Pilar Laborde*
Vivimos rodeados de mensajes que elogian la inmediatez y nos anuncian intensamente que “la vida es hoy, la vida es ahora”. Esta idea nos empuja a creer que todo debe resolverse en el instante, sin pausas ni demoras, sin tiempo para pensar si es lo que queremos o necesitamos.
Sin embargo, si nos detenemos a observar, la vida está hecha de esperas. Son esas esperas las que le dan sentido y profundidad a nuestra experiencia: esperar la llegada de un hijo, esperar que un bebé aprenda a caminar, a decir sus primeras palabras, esperar a que una comida esté lista o esperar a terminar un buen libro. La espera está llena de disfrute y nos enseña a valorar lo que sucede en el camino, no solo el resultado final.
El filósofo español Julián Marías hablaba de “la espera” como una condición esencial de la vida. Según él, cada etapa anticipa un cumplimiento, y mientras tanto, nos invita a desear, a buscar y a soñar con aquello que anhelamos. De este modo, esperar no significa quedarse quieto, sino vivir en búsqueda y con la certeza de que algunas cosas necesitan su tiempo para ser, para crecer, para aprender, para entender.
Hoy estamos inmersos en una cultura que premia lo inmediato. Lo rápido, lo instantáneo, lo que se consigue “ya” parece tener más valor que lo que requiere trabajo y esfuerzo. Parecería que no queremos esperar.
Esto influye también en cómo criamos y educamos a nuestros hijos: queremos que aprendan a leer enseguida, que sean buenos en todo desde el primer intento, que logren en meses lo que en realidad puede llevar años. Cuando eso no sucede, se puede caer en la comparación con otros, y aparece entonces la frustración.
La frustración no solo la sienten los niños; muchas veces somos los adultos quienes más la padecemos: porque nuestro hijo no avanza en un aprendizaje al mismo ritmo que sus compañeros, porque no logra destacarse como los demás, porque está necesitando ayuda para resolver ciertas situaciones.
Nos olvidamos que lo que no ocurre hoy o ahora, no significa que nunca vaya suceder. El desarrollo, como la vida, necesita tiempo.
Hay una historia que nos puede ayudar a entender algo sobre la espera, y es lo que pasa con el bambú japonés. Una vez plantadas sus semillas, y durante siete largos años no hay señales visibles de crecimiento. A simple vista, parece que nada ocurre. Quien es impaciente o inexperto, podría pensar que algo no anda bien.
Pero, al cabo de ese tiempo, la planta brota con mucha fuerza y puede crecer más de 10 metros en apenas unas semanas. Durante todos esos años, en el tiempo de espera, el bambú estuvo fortaleciendo sus raíces bajo tierra, preparándose para crecer firme y alto.

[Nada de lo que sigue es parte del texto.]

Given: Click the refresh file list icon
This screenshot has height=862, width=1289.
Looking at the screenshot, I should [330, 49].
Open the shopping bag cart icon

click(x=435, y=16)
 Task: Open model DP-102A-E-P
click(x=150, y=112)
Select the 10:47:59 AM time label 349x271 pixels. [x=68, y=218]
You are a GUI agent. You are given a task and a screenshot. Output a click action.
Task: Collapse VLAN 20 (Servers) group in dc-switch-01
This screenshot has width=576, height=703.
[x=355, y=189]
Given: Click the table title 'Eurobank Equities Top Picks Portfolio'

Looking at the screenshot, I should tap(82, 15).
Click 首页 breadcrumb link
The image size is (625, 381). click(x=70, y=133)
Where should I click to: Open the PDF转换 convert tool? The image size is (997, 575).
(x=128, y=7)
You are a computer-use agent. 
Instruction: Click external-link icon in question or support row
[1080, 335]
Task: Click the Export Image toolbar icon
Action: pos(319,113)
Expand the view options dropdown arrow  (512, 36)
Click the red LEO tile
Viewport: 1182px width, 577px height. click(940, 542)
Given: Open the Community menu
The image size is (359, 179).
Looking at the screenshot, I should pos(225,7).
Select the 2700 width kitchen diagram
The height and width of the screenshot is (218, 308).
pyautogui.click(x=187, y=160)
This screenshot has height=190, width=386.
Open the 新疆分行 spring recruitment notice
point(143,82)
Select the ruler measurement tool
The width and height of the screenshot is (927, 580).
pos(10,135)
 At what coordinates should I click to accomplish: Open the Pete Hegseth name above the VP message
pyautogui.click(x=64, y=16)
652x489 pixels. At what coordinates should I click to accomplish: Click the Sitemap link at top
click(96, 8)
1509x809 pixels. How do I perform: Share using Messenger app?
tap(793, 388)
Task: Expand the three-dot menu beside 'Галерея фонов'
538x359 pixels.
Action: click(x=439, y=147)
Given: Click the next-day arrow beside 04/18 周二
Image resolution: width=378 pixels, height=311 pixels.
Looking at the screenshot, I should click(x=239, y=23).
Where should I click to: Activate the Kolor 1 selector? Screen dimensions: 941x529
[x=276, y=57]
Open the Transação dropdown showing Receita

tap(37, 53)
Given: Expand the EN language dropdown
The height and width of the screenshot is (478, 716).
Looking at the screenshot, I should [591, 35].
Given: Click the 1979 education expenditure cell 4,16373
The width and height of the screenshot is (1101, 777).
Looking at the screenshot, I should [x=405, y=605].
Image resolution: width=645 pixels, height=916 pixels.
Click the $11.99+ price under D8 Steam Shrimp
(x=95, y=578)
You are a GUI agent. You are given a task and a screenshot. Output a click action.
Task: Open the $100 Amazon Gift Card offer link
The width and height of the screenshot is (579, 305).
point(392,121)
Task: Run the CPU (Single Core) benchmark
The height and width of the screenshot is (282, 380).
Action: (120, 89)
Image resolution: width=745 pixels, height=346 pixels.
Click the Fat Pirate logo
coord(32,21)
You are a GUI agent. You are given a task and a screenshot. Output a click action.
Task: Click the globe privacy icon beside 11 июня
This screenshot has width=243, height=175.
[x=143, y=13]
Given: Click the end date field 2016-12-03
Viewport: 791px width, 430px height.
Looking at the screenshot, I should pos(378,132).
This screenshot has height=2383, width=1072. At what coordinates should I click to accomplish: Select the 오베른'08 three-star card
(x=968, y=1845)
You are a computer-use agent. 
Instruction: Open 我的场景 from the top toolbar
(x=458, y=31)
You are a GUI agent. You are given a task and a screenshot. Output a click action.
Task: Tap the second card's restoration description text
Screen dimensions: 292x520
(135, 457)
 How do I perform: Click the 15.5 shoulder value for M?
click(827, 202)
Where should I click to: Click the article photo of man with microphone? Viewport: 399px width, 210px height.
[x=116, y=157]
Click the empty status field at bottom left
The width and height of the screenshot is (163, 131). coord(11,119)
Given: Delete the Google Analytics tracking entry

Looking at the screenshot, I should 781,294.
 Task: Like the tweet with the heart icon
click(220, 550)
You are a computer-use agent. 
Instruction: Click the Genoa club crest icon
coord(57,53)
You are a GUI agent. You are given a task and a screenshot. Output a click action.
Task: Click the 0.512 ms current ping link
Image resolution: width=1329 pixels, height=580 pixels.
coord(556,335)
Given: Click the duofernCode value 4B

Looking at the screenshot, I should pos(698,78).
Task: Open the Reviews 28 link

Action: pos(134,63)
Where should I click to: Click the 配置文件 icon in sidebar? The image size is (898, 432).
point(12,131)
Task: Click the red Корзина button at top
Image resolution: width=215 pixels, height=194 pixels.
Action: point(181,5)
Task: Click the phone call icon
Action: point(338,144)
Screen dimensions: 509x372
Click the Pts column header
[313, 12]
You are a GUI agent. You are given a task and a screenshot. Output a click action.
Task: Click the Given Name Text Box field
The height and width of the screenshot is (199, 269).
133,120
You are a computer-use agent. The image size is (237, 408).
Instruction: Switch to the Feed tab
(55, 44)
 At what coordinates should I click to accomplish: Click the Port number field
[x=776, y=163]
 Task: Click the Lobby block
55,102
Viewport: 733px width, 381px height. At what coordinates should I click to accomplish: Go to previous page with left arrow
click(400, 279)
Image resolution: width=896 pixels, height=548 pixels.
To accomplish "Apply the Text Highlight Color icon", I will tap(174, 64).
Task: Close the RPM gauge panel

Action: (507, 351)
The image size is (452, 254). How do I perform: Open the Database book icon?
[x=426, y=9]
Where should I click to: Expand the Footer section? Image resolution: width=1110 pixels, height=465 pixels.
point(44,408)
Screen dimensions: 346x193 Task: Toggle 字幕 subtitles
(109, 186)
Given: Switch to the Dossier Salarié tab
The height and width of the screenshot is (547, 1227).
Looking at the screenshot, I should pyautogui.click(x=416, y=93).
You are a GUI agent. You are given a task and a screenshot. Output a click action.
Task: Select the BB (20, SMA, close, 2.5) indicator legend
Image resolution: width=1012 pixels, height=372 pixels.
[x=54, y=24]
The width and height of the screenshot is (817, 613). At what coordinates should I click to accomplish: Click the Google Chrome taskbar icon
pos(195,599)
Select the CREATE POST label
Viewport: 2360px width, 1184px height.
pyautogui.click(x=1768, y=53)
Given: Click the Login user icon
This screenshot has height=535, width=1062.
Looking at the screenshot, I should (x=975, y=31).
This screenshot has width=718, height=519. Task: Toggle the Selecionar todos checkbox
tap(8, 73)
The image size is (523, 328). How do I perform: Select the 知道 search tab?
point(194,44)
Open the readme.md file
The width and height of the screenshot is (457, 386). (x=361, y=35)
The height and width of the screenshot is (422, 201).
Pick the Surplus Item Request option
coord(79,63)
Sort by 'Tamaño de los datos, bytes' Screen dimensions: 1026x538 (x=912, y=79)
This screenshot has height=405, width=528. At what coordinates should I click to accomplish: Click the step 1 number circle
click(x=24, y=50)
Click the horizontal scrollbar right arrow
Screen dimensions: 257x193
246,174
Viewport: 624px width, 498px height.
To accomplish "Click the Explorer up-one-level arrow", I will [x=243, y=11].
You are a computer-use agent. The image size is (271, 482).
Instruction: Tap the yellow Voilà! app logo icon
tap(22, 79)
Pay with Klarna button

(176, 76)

Con los niños pasa algo parecido, aunque a veces no veamos cambios inmediatos, en su interior están construyendo aprendizajes, emociones y recursos que, cuando estén listos, podrán desplegar.
Aceptar y disfrutar la espera es aceptar la vida misma, una vida hecha de tiempos, de pausas, de deseos que maduran y de logros que llegan después de recorrer un camino.
Cuando entendemos que la espera forma parte de crecer, estamos construyendo una de las bases más firmes para un adecuado desarrollo emocional y para una felicidad más plena y duradera.
Por eso, la frustración de que las cosas no sean inmediatas o no ocurran ya, nos enseña a a tolerar que no todo llega cuando queremos, a descubrir que el deseo se construye y que ser paciente da frutos.
También nos recuerda a los adultos, que acompañar a un hijo no es acelerar el proceso, sino confiar en él, sostenerlo y darle el tiempo necesario para que -como el bambú japonés-crezca fuerte, seguro y muy firme.
* Licenciada en psicomotricidad , Mag. en Psicología.